EXCERPTED TEXT:
-------

Resilience Visualizer – an interactive microservices failure simulator

Why I built this

Whenever I explain to colleagues or clients why a system went down, I keep running into the same problem: concepts like circuit breaker, thread pool exhaustion, or cascading failure are hard to convey with words or a static diagram. You can draw arrows and boxes, but that doesn’t show what happens over time — how one slow service can block an entire system, or how a well-configured circuit breaker cuts off traffic and protects the remaining components.

I wanted a tool that:

runs in the browser with no installation,
lets you draw any microservices architecture,
simulates real-time traffic with configurable parameters,
clearly shows where bottlenecks, timeouts, and cascading failures form,
works equally well for personal experiments and live presentations during code reviews, workshops, or client meetings.

That’s how Resilience Visualizer was born — an interactive resilience patterns simulator for microservices architectures.

Resilience Visualizer – system running normally — System running normally — nodes are green, requests flow through the BFF architecture with a load balancer.

Demo

What it looks like in action

Here’s a view when one of the backends starts returning errors — the node turns red, the circuit breaker opens, and traffic to the overloaded service is cut off.

-------

STUDY MATERIAL:
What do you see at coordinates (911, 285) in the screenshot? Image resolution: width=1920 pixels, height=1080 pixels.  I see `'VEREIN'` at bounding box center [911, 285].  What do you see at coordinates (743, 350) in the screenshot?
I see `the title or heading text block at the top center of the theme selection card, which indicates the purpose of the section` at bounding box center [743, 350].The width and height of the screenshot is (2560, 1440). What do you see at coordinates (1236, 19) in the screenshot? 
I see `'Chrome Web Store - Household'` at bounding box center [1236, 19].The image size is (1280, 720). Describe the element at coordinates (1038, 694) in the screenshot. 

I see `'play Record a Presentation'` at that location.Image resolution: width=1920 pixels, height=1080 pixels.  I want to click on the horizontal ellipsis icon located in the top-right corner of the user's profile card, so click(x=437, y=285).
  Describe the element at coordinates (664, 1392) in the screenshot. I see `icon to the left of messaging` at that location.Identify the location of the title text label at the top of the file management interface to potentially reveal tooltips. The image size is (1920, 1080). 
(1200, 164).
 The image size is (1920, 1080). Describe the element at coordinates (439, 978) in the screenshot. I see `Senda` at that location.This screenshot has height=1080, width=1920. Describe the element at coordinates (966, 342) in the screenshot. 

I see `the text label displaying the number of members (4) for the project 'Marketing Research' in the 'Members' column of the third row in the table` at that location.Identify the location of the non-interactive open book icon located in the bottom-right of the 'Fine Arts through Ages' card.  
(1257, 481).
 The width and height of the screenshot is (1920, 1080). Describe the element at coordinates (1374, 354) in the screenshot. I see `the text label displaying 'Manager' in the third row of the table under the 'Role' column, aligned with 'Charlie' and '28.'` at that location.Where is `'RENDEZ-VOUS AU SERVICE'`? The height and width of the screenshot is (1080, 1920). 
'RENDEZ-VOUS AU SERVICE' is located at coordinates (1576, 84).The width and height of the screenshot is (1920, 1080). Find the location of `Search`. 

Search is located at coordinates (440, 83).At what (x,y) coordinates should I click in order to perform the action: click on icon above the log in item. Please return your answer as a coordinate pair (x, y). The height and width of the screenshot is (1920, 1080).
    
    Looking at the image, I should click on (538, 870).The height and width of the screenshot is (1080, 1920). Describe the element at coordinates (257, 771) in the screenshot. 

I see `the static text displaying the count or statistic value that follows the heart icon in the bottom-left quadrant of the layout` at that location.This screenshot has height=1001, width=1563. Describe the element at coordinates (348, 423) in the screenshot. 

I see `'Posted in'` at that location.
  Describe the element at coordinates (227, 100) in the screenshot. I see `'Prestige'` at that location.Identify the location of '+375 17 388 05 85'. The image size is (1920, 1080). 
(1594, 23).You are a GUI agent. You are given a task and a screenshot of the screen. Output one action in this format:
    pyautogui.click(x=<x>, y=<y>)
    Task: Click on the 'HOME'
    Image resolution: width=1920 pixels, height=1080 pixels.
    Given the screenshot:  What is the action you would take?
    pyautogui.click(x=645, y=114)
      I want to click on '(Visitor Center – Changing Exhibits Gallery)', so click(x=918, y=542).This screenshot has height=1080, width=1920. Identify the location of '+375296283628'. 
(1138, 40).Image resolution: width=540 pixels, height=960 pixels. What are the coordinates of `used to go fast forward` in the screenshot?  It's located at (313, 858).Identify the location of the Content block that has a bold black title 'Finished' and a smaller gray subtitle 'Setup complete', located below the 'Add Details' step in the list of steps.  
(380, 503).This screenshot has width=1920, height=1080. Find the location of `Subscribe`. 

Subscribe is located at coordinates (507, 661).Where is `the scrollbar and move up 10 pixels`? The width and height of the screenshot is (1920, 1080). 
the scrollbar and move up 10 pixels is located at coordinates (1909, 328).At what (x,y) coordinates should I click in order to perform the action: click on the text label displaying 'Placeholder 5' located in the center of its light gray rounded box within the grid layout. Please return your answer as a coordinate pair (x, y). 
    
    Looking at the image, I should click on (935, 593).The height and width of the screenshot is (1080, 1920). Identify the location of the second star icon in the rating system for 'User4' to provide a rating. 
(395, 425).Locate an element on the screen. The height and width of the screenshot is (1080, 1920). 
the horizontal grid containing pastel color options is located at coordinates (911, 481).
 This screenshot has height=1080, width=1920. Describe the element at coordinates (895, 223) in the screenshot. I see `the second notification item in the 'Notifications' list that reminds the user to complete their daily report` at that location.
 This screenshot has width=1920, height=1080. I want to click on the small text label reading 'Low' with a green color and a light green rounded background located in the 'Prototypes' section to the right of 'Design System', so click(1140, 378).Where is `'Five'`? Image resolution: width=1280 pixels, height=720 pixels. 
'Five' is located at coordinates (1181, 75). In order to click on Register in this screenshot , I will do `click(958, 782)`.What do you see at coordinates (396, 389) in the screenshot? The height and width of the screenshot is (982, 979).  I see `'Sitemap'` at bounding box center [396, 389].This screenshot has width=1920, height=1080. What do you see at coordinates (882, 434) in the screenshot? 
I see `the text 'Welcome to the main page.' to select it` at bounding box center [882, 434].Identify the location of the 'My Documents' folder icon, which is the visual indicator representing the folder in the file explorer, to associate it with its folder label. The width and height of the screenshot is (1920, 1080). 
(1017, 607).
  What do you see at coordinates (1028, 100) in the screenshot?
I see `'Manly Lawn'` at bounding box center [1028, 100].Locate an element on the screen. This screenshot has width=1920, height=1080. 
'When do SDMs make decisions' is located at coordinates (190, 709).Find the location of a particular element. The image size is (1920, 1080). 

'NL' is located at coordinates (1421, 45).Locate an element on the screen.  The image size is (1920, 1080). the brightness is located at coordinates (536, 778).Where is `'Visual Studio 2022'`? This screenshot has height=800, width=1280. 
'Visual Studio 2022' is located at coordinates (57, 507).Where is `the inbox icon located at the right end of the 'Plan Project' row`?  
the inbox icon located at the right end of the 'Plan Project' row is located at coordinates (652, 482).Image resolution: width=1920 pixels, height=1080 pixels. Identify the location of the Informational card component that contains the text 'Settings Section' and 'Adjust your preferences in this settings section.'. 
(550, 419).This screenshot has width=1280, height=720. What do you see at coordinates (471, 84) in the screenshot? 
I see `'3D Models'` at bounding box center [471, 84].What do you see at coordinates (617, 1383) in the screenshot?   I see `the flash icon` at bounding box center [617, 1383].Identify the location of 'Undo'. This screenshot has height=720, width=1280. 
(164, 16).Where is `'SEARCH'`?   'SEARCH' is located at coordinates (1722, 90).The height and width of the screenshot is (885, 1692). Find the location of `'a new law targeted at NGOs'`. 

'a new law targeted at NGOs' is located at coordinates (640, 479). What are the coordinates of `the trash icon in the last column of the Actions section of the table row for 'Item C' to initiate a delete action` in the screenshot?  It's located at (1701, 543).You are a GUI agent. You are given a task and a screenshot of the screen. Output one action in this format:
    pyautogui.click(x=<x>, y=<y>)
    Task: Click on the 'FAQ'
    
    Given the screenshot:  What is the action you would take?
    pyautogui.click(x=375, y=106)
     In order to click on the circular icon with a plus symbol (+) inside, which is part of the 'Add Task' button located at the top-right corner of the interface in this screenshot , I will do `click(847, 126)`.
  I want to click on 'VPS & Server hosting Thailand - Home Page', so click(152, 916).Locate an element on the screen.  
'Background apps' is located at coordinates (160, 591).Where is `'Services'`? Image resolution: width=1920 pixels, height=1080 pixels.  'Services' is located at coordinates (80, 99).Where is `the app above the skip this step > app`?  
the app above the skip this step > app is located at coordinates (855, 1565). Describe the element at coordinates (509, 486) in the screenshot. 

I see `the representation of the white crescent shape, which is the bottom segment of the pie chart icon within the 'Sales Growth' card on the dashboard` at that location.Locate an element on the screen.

-------

ABOUT THIS EXERCISE:
Using the Resilience Visualizer text above, answer these:
1. Which three concepts does the author find hard to explain with words or a static diagram?
2. Where should the tool run, according to the author's list of goals?
3. What color does a node turn when its backend starts returning errors?

RESPONSE BELOW:
1. Circuit breaker, thread pool exhaustion, and cascading failure.
2. In the browser, with no installation.
3. Red.